それを可能にしたのが「小津調」と言われる緻密な演出です。



❷ 究極の秩序「小津調」
「小津調」は、小津安二郎の映画に共通する演出により生まれた「映像世界」です。
構図・美術・色彩・俳優の動きなど、「ここまでやるのか」と驚くほど、全てが緻密に設計されています。小津自身はこれを「画面を清潔に保つ」と話しています(※註)が、そんなさりげないものではあません。

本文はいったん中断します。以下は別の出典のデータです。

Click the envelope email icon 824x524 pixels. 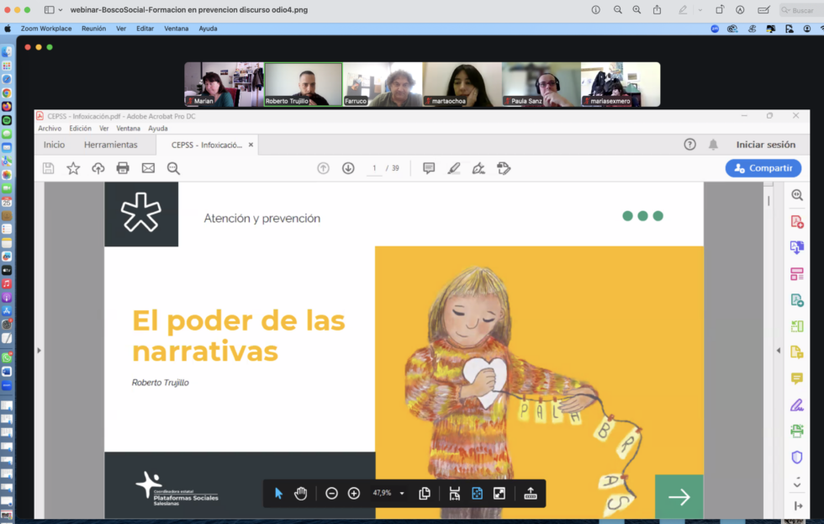tap(148, 168)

最初は、小さな雪がさらさら降っているだけだったのが、少しずつまるまって玉になり、やがて全てがあわさり雪崩のように秩序だったひとつの映像世界が強烈に立ち上がってくる。一見平凡に見せて、映像が見せる世界は非凡!これが小津の真骨頂です。
例えば、
- ローアングル/ローショット
- 1:1.33のスタンダードサイズ
- フィックス・ショット
- パン、オーバーラップ、フェイドなし
- バスト・ショット
- 切り返しショット
- アクセントとしての赤
- 美術品の使用
- 俳優のオブジェ化
- 会話の間は常に16コマ
- 反復が多く単調な台詞回し
- 空ショット
- 切り返し
- 畳の縁を映さない
- フレーム内フレーム
などなど…。
枚挙にいとまがなく、これだけで多くの研究・論考が書かれているほどです。
例えば。映像をみはじめて、すぐに気づくのが独特の間合い。
長いですよね。今はテレビでもなんでも、みんな早く喋ってるし、間もない。だから、この間が不安になる人もいるかもしれないけど、これに委ねてると1/fのゆらぎのように気持ち良くなってくるんです。

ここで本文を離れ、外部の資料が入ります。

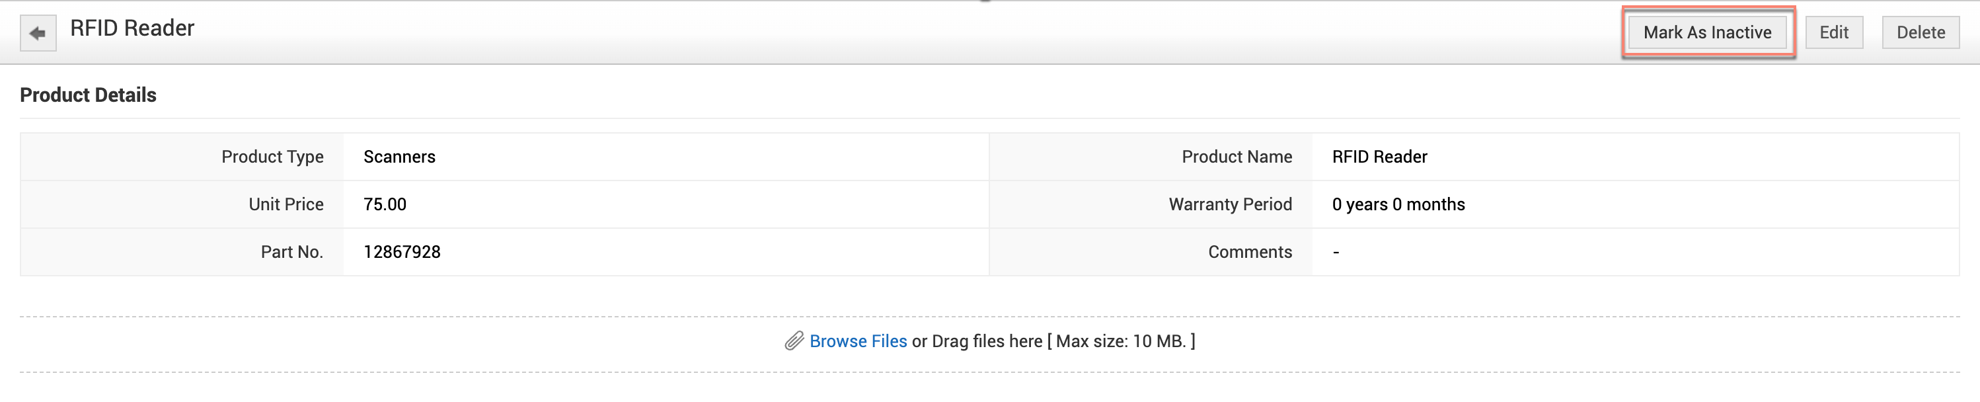Click the Warranty Period field label

point(1230,204)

これは、1人の役者が話終わった後に「10コマ、6コマ=合計16コマ」置く。
という黄金ルールを頑なに守りループし続けてることでも生まれてくるリズム。つまり映像が呼吸してるような感じになるんです。あれ、ここまできて気付きました?
呼吸=生死(エロスとタナトス)
=バイオリズム
=究極の普遍
なんです。これ、頭脳で考えて受け取るのはむりだけど、『東京物語』の映像に息を合わせてると、自然に受け取れるから、ぜひやってみてください。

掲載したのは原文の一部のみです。